Text and item location entries:

┏━━

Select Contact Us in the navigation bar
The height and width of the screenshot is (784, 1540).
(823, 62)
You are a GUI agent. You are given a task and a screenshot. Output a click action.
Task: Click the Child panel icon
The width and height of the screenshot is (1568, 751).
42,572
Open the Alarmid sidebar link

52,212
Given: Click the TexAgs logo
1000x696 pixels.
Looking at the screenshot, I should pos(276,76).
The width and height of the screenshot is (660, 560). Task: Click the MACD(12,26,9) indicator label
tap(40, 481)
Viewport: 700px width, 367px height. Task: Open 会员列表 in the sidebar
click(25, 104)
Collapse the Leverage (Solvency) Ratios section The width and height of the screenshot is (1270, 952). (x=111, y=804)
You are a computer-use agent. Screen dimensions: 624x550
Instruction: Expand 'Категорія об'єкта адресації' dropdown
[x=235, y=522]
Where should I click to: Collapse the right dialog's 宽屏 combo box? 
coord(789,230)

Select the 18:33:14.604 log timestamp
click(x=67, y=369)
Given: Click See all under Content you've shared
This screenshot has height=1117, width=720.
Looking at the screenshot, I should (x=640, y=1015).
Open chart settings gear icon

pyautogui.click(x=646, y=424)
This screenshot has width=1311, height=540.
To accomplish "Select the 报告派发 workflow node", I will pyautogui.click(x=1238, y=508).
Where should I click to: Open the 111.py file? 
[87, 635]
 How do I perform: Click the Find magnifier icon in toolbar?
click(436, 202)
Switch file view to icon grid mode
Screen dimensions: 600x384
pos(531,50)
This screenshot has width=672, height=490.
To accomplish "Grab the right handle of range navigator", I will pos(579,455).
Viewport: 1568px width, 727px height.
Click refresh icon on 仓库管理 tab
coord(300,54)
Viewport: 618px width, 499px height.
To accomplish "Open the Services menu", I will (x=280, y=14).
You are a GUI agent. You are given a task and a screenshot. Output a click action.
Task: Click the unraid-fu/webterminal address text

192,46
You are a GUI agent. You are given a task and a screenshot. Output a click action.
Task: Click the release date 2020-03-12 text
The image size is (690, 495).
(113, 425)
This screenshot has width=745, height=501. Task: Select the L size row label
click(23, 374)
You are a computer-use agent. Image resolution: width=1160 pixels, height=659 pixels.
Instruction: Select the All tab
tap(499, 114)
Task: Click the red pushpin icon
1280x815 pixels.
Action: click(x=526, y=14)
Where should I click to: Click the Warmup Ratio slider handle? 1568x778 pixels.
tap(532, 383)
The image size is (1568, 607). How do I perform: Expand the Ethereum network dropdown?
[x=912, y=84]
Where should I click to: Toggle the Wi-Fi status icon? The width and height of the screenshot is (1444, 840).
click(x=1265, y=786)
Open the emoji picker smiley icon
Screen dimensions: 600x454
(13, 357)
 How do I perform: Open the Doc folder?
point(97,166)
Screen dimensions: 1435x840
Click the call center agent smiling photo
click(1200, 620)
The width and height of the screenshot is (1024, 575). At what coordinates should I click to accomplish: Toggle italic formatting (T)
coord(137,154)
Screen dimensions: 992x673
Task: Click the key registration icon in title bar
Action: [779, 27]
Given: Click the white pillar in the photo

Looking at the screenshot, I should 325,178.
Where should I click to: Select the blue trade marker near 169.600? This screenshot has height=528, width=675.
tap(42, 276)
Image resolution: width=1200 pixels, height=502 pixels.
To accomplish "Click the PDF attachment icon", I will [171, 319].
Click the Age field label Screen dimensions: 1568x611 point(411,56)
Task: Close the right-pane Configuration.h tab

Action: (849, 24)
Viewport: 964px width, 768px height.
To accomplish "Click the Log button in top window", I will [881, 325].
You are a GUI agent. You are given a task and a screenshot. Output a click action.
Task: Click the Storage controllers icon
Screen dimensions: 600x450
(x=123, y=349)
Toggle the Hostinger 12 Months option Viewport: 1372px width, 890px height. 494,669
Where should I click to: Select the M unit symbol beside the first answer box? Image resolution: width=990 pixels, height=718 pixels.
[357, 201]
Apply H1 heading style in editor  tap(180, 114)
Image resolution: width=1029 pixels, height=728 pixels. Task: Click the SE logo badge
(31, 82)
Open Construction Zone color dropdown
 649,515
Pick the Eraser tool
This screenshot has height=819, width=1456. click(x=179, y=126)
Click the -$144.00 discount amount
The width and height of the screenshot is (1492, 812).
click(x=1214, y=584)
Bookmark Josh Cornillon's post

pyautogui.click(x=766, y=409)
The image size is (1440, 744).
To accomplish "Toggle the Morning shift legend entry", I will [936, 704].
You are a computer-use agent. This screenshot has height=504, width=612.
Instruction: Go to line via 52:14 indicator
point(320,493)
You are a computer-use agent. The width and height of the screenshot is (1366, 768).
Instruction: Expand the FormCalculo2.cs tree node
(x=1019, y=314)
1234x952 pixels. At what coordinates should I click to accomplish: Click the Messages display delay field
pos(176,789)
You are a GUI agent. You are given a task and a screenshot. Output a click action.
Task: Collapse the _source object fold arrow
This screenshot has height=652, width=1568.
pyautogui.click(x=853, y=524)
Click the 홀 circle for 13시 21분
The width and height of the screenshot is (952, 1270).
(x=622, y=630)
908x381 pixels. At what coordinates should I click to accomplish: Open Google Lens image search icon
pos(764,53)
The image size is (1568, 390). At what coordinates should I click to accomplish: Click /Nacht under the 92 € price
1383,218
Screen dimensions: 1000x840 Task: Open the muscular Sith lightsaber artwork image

┗━━

WHAT YOU HAVE TO DO
Reproduce verbatim every line of the data from the one containing "Pick the Eraser tool" down through the one containing "will [936, 704].", with both of those lines included.

ANSWER FOR THE TASK
Pick the Eraser tool
This screenshot has height=819, width=1456. click(x=179, y=126)
Click the -$144.00 discount amount
The width and height of the screenshot is (1492, 812).
click(x=1214, y=584)
Bookmark Josh Cornillon's post

pyautogui.click(x=766, y=409)
The image size is (1440, 744).
To accomplish "Toggle the Morning shift legend entry", I will [936, 704].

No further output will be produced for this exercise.